Robitaille was at his peak alongside Brian Blessing on “Hockey Hotline,” the Empire postgame show from the mid-’90s to early 2000s. He and Kelley were a radio team on “The Sharpshooters.” They were must-listen and didn’t pull any punches.
Kelley told Roby to be honest and fair, and most of all, never sell out. In other words, don’t be a homer. Listeners don’t expect you to talk like a fan.
“Yeah, just be honest,” Robitaille said. “Try to be as balanced as you can and do your homework before you say something negative. Make sure you’re right. Don’t give them any openings, because they’ll dump all over you.”
Robitaille got under the skin of some players for his blunt assessments. Doug Gilmour, who flopped during his brief time in Buffalo, once called Robitaille and Blessing disgusting and wished he could have punched them in the mouth.
It was honesty that made him a respected announcer. Roby revered Kelley. He was popular with writers and columnists, because he thought the way they did. He felt it was his job to be a critic, not a cheerleader.
“Totally, and that came at a price,” he said.
He took a lot of unkind hits from critics over the years, sometimes from management. The Knoxes fired him in the early 1990s and he resurfaced with Empire soon after. He felt undermined at times. But the worst blow of all came in February of 2010, when Robitaille suffered a spinal cord injury after his car was rear-ended during a chain reaction. He underwent surgery a week later.
After all the concussions (he was part of a concussion lawsuit filed by 104 former NHL players, which was dismissed in court) and the brain stem injury as a player, it seemed incredibly unfair for fate to come at him this way.
“As soon as that car hit me, I know what was wrong,” he said. “The same feeling I had when I got it my last game. A shocking sensation through here (he drew an imaginary line across his chest). My mouth, my tongue, slobbering. I couldn’t get the one hand up. I wanted to scratch my nose and couldn’t.
“Dr. Gibbons took a look at it. He says, ‘I don’t know if I can make this all go away, but I can protect you from this ever happening again.’ They put rods and screws in there and also my lower back, they put rods and screws in there, so I’m protected now. Because next time, I’m in a wheelchair.”
He walks very slowly now, like a man held together by rods and screws. Robitaille is in constant pain. He takes hydrocodone for the pain. He has regular injections. But he has his passion for horse racing and owns a couple of horses. He and Isabel, who have two successful daughters, own a place in Mexico near a golf course.
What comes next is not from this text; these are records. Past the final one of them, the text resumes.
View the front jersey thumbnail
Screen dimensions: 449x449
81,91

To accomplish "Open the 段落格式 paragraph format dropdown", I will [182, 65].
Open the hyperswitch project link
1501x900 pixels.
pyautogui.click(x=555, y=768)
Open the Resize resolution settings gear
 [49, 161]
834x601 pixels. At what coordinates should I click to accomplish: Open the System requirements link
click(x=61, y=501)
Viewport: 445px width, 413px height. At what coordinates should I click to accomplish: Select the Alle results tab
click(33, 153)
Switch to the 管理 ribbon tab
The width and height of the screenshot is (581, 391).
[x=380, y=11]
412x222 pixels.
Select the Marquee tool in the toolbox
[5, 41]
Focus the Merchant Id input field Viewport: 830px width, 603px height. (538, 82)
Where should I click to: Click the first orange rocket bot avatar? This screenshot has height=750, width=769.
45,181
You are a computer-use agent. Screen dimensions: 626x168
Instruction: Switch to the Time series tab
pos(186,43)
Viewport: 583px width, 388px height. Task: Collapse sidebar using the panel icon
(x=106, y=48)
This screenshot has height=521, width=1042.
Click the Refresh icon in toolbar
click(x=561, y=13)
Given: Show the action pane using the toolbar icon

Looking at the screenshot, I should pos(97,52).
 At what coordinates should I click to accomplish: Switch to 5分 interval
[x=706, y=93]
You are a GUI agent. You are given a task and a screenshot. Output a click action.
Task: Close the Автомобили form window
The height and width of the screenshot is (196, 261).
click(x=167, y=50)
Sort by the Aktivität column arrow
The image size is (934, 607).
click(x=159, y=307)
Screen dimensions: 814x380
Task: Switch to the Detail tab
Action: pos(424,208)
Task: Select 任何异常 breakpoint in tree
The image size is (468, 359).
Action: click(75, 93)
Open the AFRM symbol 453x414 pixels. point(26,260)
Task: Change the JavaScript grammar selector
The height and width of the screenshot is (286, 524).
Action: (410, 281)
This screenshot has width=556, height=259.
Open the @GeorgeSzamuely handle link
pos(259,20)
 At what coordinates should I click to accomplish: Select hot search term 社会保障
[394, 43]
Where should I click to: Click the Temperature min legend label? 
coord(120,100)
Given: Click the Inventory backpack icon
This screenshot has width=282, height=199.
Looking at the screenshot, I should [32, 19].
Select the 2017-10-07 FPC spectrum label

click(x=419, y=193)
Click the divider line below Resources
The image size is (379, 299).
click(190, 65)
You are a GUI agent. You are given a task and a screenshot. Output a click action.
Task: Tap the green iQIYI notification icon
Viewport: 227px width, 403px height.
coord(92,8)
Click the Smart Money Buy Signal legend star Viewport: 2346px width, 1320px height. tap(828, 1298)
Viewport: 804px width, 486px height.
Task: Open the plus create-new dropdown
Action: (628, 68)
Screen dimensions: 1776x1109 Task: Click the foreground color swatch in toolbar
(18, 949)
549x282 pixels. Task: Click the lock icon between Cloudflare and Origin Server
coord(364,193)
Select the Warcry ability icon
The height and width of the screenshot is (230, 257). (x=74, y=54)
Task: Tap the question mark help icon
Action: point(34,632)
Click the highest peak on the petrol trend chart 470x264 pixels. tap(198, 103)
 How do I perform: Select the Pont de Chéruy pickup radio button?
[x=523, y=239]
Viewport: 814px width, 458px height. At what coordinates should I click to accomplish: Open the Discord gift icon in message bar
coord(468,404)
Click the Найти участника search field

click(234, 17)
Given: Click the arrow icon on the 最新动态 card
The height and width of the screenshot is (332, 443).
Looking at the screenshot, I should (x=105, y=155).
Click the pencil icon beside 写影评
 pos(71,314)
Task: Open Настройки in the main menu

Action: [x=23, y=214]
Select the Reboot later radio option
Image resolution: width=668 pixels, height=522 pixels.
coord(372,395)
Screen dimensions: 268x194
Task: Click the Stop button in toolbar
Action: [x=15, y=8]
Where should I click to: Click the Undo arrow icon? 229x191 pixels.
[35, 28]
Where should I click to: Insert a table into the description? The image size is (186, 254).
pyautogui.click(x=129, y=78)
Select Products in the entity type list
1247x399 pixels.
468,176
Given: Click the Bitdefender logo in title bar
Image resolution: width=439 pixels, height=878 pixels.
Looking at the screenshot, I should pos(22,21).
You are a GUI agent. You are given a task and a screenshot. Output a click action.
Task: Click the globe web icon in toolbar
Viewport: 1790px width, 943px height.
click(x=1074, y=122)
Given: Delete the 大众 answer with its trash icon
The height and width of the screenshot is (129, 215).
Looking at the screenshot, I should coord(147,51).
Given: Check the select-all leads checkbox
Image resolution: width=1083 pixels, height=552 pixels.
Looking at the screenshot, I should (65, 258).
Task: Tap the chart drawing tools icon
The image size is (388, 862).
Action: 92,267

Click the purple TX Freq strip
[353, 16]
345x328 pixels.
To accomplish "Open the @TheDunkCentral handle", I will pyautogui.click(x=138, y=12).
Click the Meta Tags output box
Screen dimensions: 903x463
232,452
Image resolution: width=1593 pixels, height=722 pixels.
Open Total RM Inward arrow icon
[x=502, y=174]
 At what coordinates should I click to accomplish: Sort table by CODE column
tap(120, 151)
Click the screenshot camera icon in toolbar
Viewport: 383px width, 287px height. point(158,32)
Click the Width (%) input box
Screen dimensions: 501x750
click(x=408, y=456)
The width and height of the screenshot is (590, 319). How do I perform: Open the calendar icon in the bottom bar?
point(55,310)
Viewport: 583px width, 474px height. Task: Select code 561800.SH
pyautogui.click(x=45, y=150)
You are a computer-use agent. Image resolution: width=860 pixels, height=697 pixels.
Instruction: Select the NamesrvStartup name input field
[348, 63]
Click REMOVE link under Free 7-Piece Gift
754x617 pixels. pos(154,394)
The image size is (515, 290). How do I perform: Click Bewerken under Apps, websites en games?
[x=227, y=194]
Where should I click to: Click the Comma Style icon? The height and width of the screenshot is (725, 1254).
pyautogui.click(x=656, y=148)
He loves golf but can’t play any longer.
Roby counts his blessings, and he was beaming on Monday. He had asked Kelley’s widow, Susan, to be a guest at his table for the Hall of Fame inductions. She gladly accepted, along with grandson Branden.
“It makes the whole thing for me,” he said. “Isabel told me, ‘Well, we really did something nice today.’ I said, ‘What did we do now?’ She said Susan accepted and will be sitting at our family table.
“She was so thrilled. People remember Jimmy. Sue said, ‘I’ll be there with bells on.’”
Naturally, Roby is a little nervous about the speech. Should he use index cards? Will he leave anybody out? Who should he thank? Five minutes? Bertovich will be happy if Robitaille can hold it to 10.
Speaking in public never came easy. But once Robitaille gets in front of that microphone and starts talking, he’ll find his rhythm, folksy and honest, right from the heart. He’ll look out at all those familiar faces and realize, once again that he’s home. This time, in the Greater Buffalo Sports Hall of Fame.